Imperialism-themed adventure films continued in the 1950s with a greater emphasis on location shooting. Examples include the box office hit King Solomon's Mines (1950) which was shot in Africa. 1960s fantasy films such as Jason and the Argonauts (1963) combined the set-pieces and fantastic locations of historical adventures with renewed emphasis on special effects. By the 1970s, The Three Musketeers (1973) marked a point where the historical adventure has been firmly associated with what Tasker described as "comic - even camp – tone" that would inform later films such as Raiders of the Lost Ark (1981), The Mummy (1999), and Pirates of the Caribbean: The Curse of the Black Pearl (2003). Few other films embarked on more serious tones, such as Ridley Scott's Gladiator and Kingdom of Heaven (2005).
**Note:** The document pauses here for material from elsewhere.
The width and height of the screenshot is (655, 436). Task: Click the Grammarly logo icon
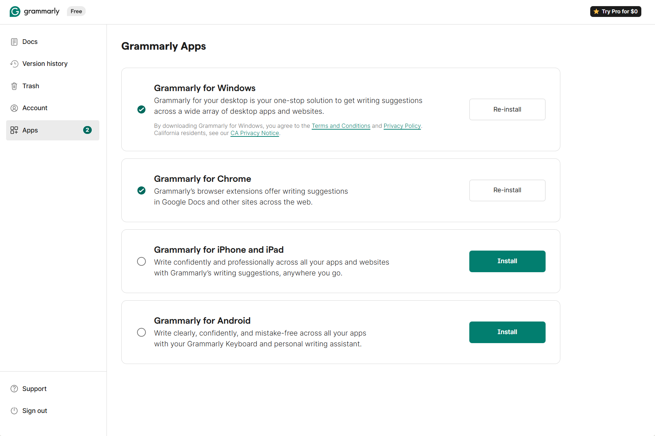point(15,12)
Since the late 1970s, both action and adventure films have become synonymous with the high-budgeted and profitable Hollywood films and franchises. While both genres took on challenging material, towards the late 1970s of an adventure style geared towards more family-oriented audiences with films like Star Wars (1977) and Raiders of the Lost Ark (1981). Star Wars exemplifies a resurgent adventure strand of the 1970s cinema with characters like the Jedi Knights who swing from ropes and wield light sabers recall sword-fighting and swashbuckling films. Tasker commented that this led to a commercially lucrative and culturally conservative version of the genre that would continue into the 21st century with film series like The Lord of the Rings, Harry Potter, and Pirates of the Caribbean. In their analysis of the genre in 2018, Johan Höglund and Agnieszka Soltysik Monnet found that the contemporary adventure form often appears in trans-genre work where the adventure component is perceived as secondary. They exemplified that in films such ranging from Top Gun (1986), Godzilla (2014), to Lone Survivor (2013), which range from fantasy film to science fiction film to war film genres, all adhere to traditional adventure narratives.

==Critical reception==
Adventure films are generally perceived with a low critical status, with a few exceptions. Historically, the genre has not been seen as authored cinema. The genre's cinematic traditions were effectively absent from debates on genre cinema since the 1960s.
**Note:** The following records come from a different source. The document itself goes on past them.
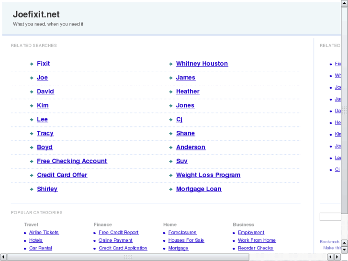Open the Free Credit Report link
This screenshot has width=348, height=261.
point(118,233)
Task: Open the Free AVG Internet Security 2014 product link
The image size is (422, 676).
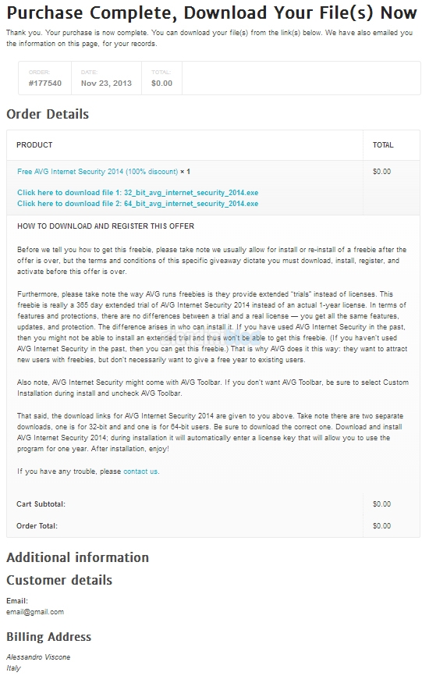Action: (x=98, y=172)
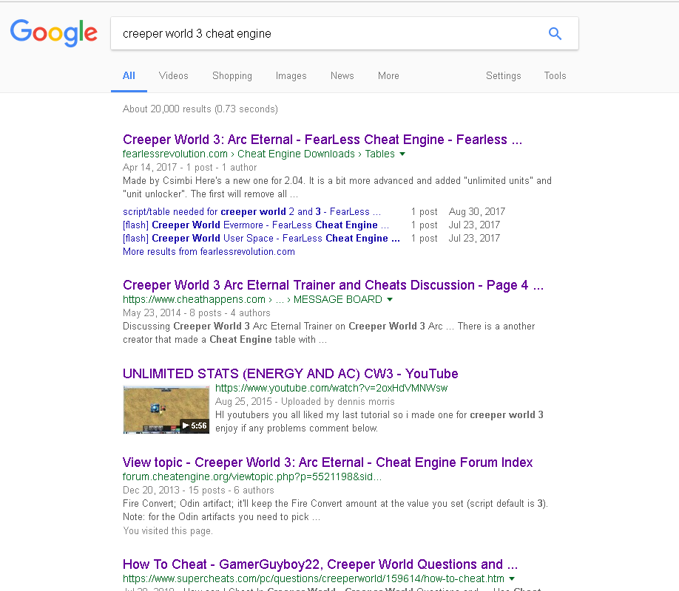Open the Shopping search results
Viewport: 679px width, 591px height.
pyautogui.click(x=232, y=75)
Chapman echoed this statement. He argued that with only a handful of exceptions, adventure films have not won much favour with film critics: "In traditional film criticism there are few 'good' adventure films; those that have won critical acclaim have usually done so on grounds other than their status as genre films." When action and adventure cinema secure awards, it is often in categories such as visual effects and sound editing. Tasker found this reflected Richards comments on the creative labor as being the primary appeal on work in the genre.